Without lab technicians pulling daily data from particle counters, pH meters, osmometers, and a variety of other lab instruments, Pharma regulation would collapse. Any executive from the pharmaceutical space knows just how painful FDA fines or a production stoppage from reporting errors can be. These lab instruments are also used to achieve the “Good Manufacturing Practice” certification which is critical to FDA approval.
This painful process is one of the main reasons why Pharma is shaping into an ideal digitization and automation industry. It is exactly this type of repetitive, expensive compliance testing that costs the biggest pharmaceutical manufacturers hundreds of millions annually. Current Pharma compliance slows the industry’s production capacity, is prone to human error, and is an inefficient use of valuable lab technician resources.
The second reason for Pharma to digitize is speed-to-market. Being able to operate lab instruments remotely saves money and normalizes data so that it can be quickly integrated into lab information systems, dramatically improving the rate of discovery.

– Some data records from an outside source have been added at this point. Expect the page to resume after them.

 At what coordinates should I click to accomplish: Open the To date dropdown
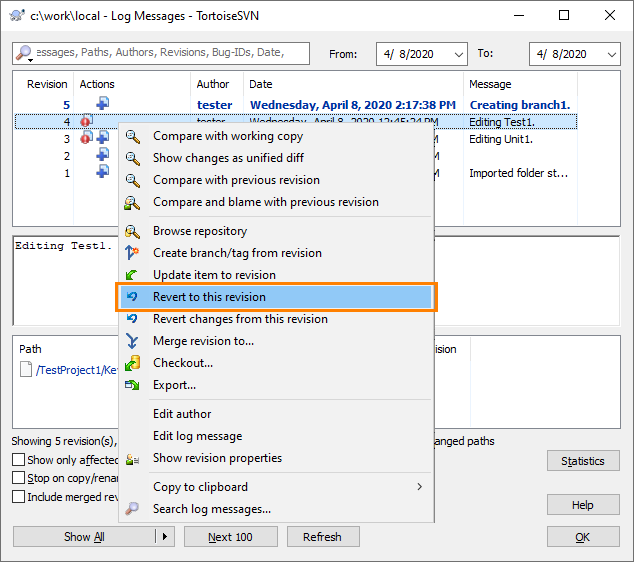pyautogui.click(x=611, y=54)
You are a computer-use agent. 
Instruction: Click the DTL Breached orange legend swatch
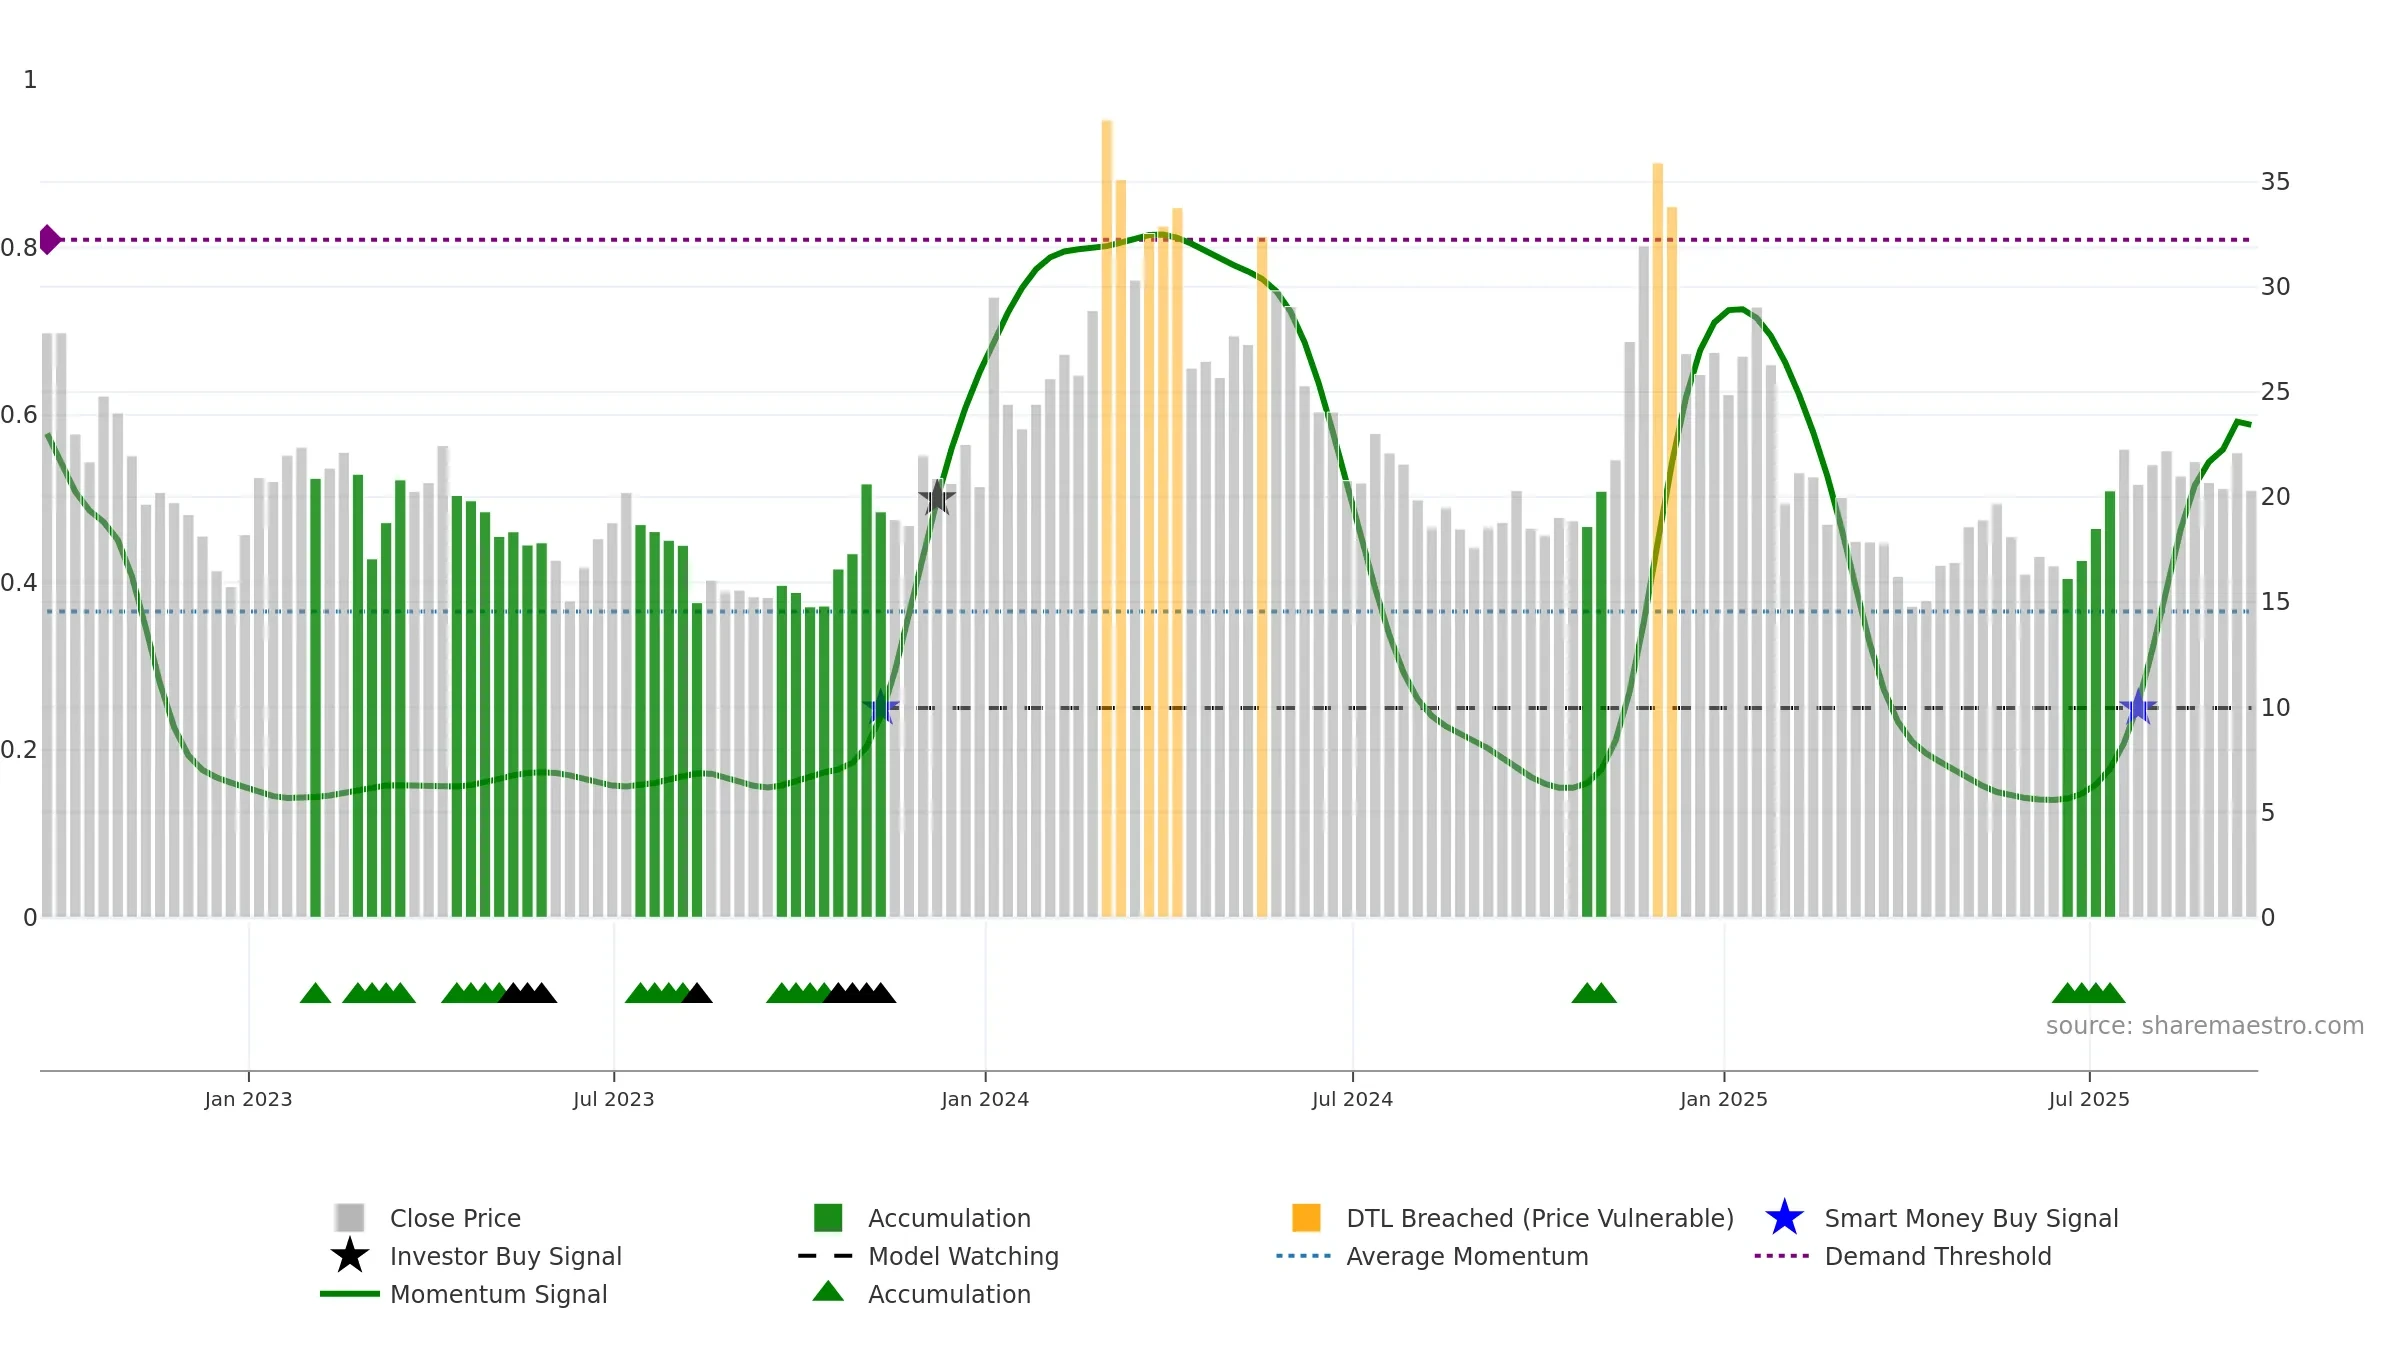(x=1306, y=1217)
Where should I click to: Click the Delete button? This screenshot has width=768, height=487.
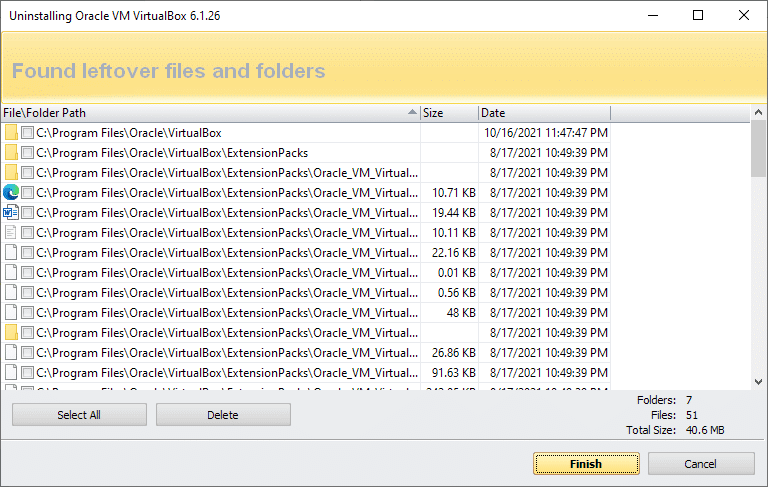tap(223, 415)
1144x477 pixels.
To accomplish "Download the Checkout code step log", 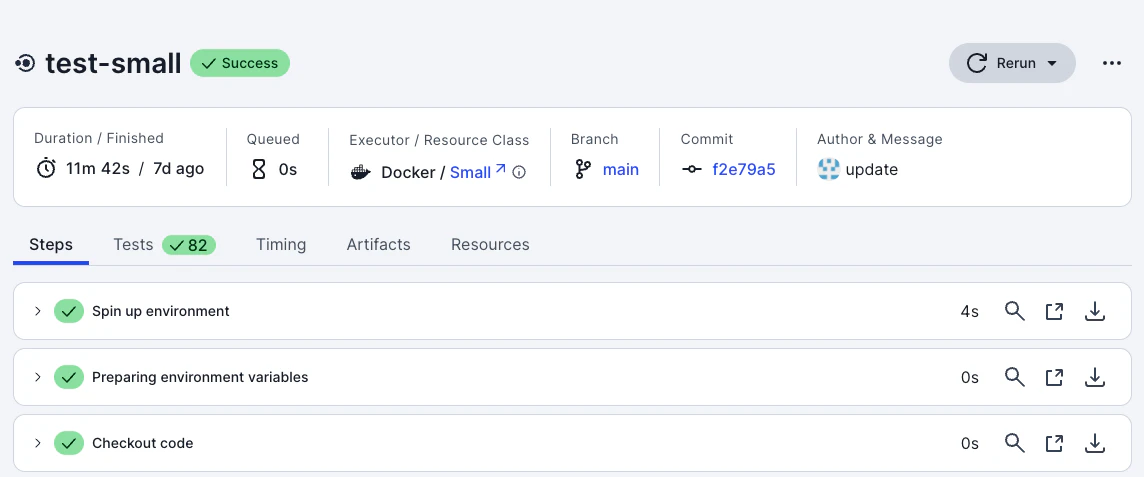I will tap(1095, 443).
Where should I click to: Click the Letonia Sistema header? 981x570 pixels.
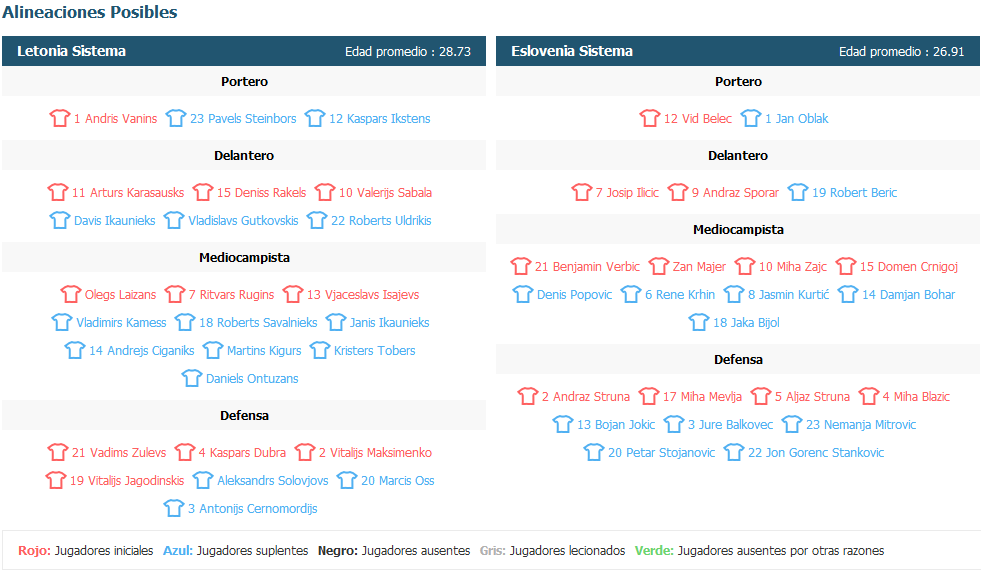(x=244, y=51)
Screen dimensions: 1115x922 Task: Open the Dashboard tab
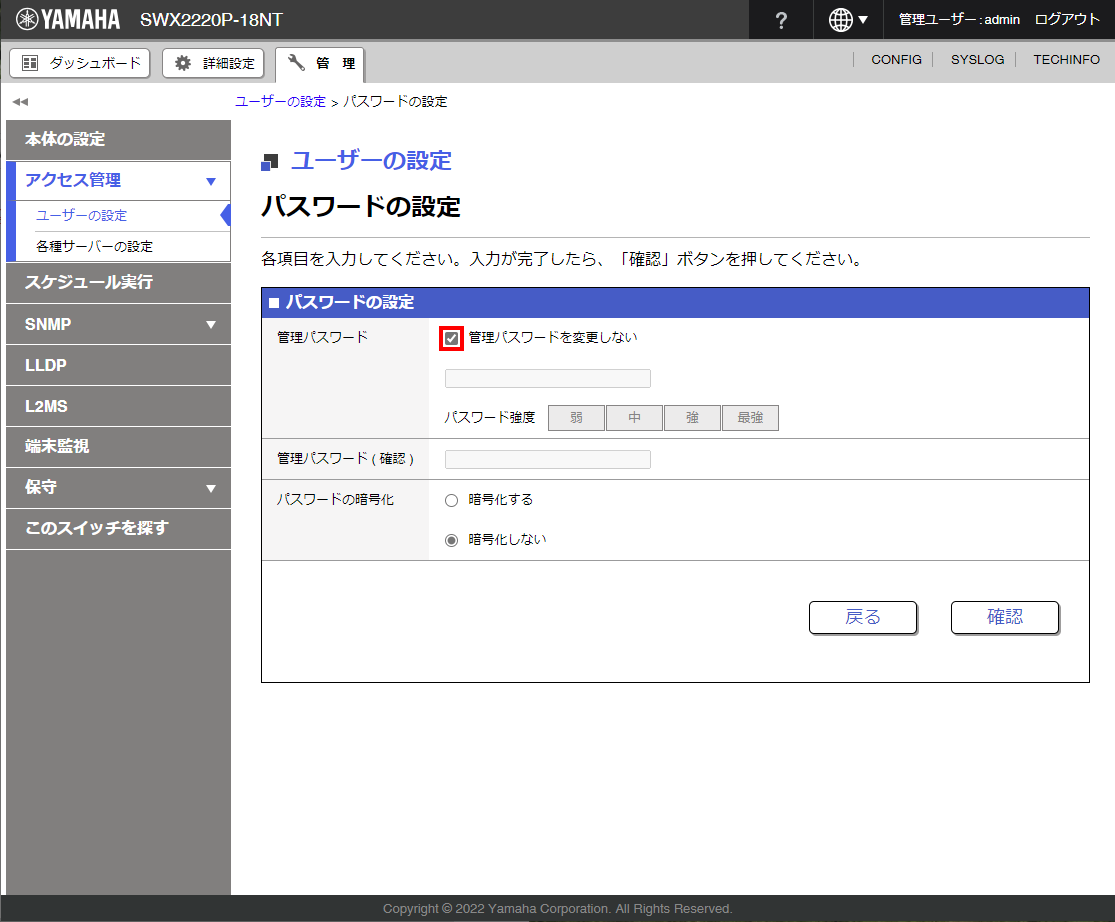click(x=80, y=63)
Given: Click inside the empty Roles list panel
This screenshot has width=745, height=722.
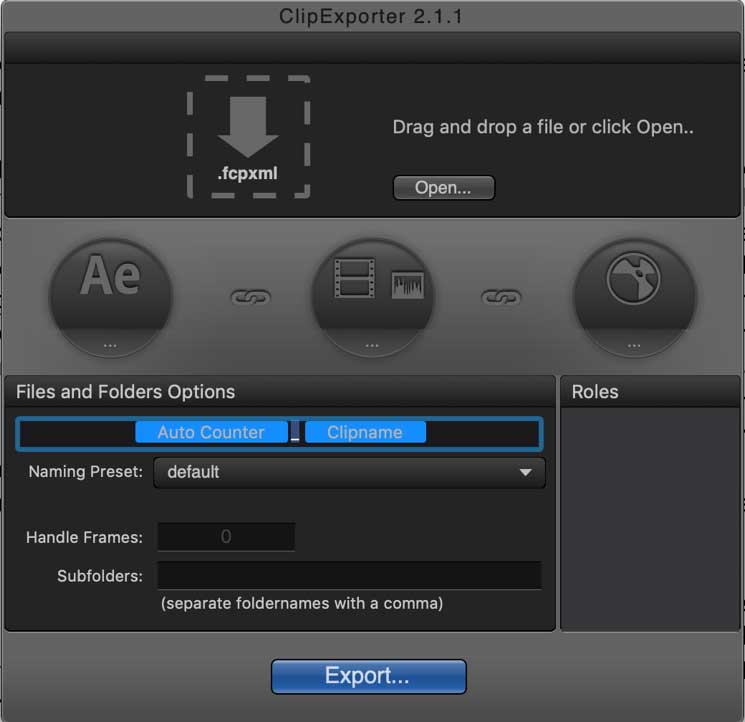Looking at the screenshot, I should point(650,519).
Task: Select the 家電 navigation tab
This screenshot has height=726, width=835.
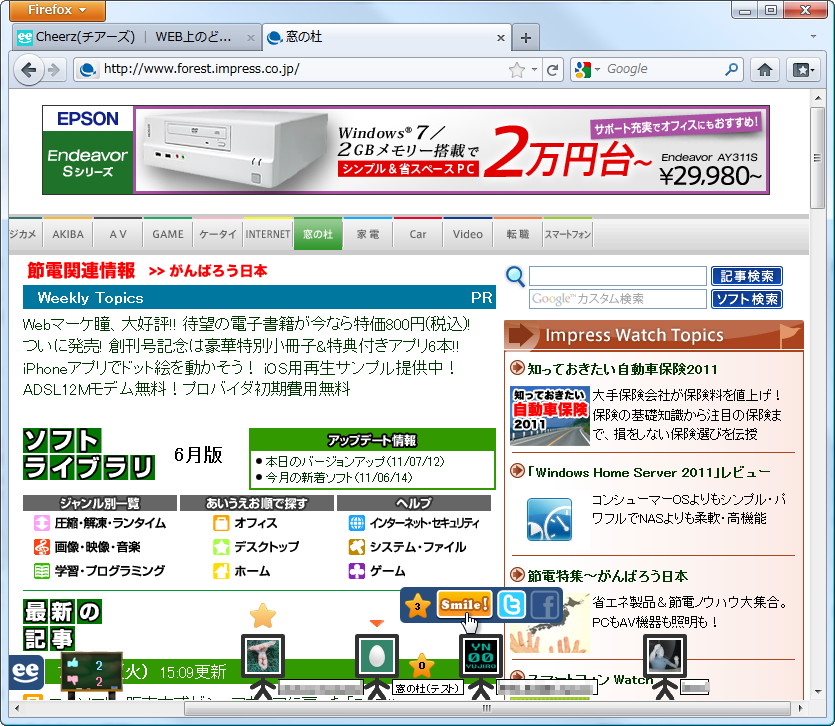Action: tap(368, 233)
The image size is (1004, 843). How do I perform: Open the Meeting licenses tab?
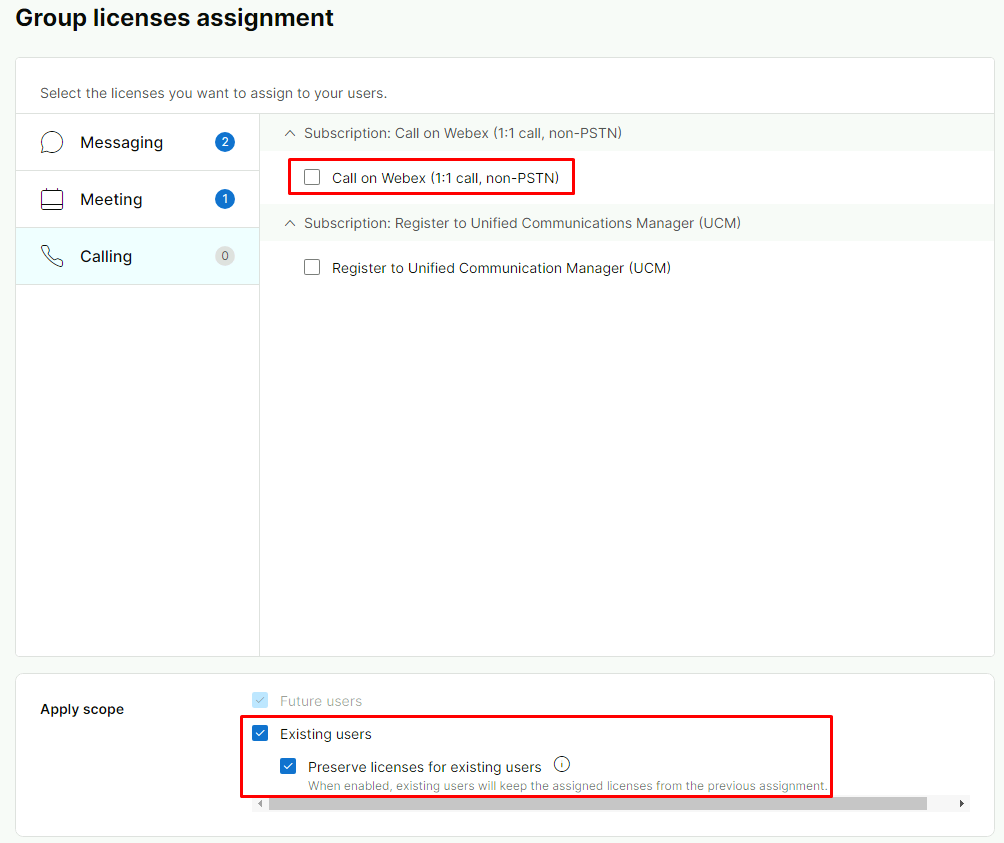tap(111, 200)
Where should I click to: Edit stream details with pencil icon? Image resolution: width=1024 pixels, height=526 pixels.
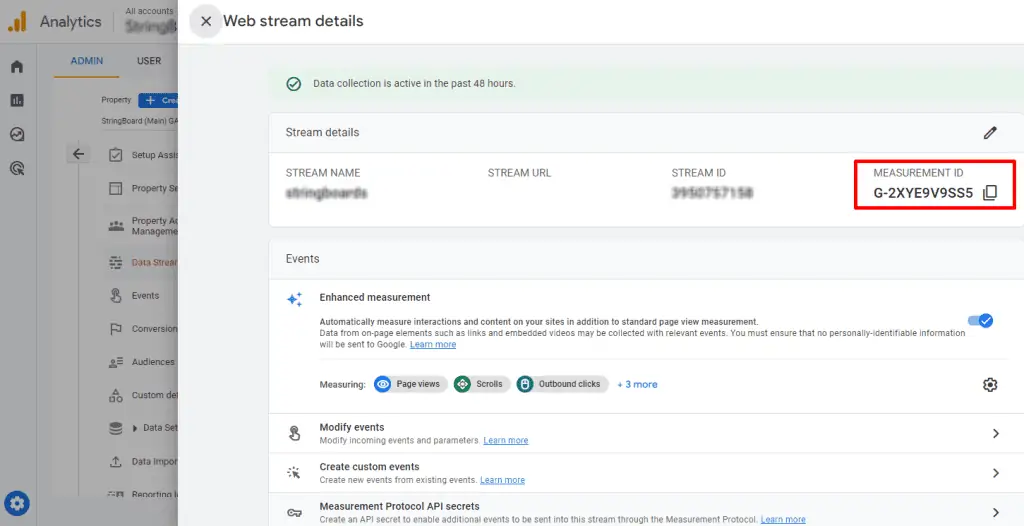[x=990, y=132]
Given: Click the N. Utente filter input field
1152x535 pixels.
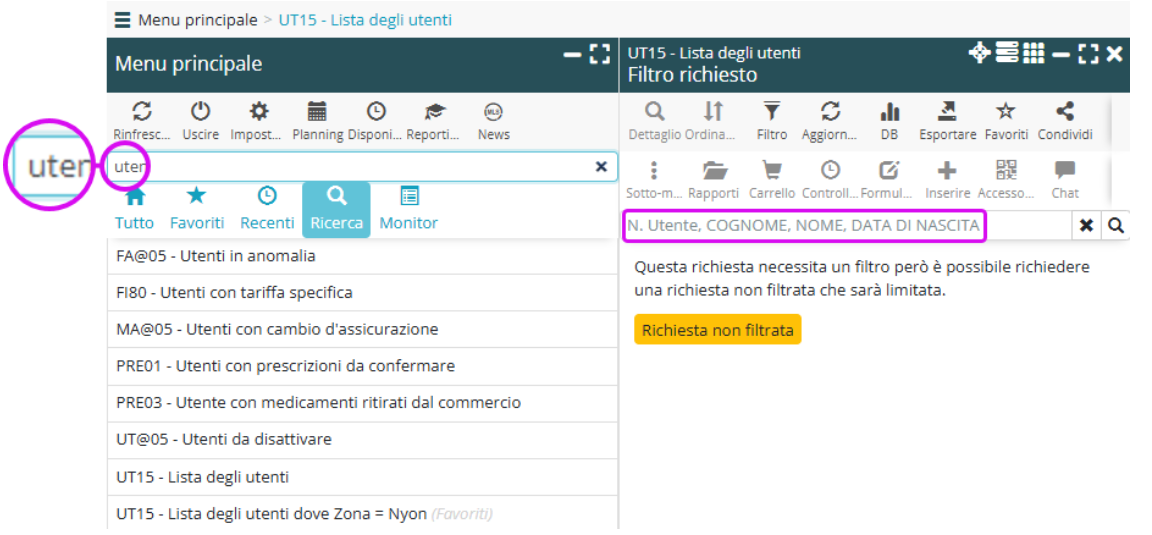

An automated compliance solution allows valuable lab workers to focus on their core goals: discovery and production, not operating testing devices.
The key to Pharma automation is digitizing the industry’s variety of measurement devices themselves. Connecting these complex devices to a unified platform is what truly constitutes the ideal IoT automation solution for end-users.
Automation in this case means that lab technicians will have the ability to view, verify, and run their environmental testing remotely. It is an upgrade to the pharma testing process commensurate with the industry’s stunning innovations on its medical side. Fortune 100 Companies have seen lab technician fees reduced by 35% by trusting these rote and repeat processes to remote operations. In doing so, more resources can then be made available to invest in life-saving treatments like COVID vaccines.
In this instance, automation technology allows for the complete standardization of testing — and this consistency is the most important part of verifying consistent and auditable records. This type of digitization and automation is already changing the way that lab technicians operate the Pharma compliance process.
Until now, most automation use cases for IoT have focused on relatively simple functions for single machine types. This mission-critical compliance data and IoT case make a perfect fit between technology and mission. It is why automation is particularly important for pharma: to meet the increasing and critical demands on the global pharmaceutical industry, the future is multi-device, multi-vendor automation for the space.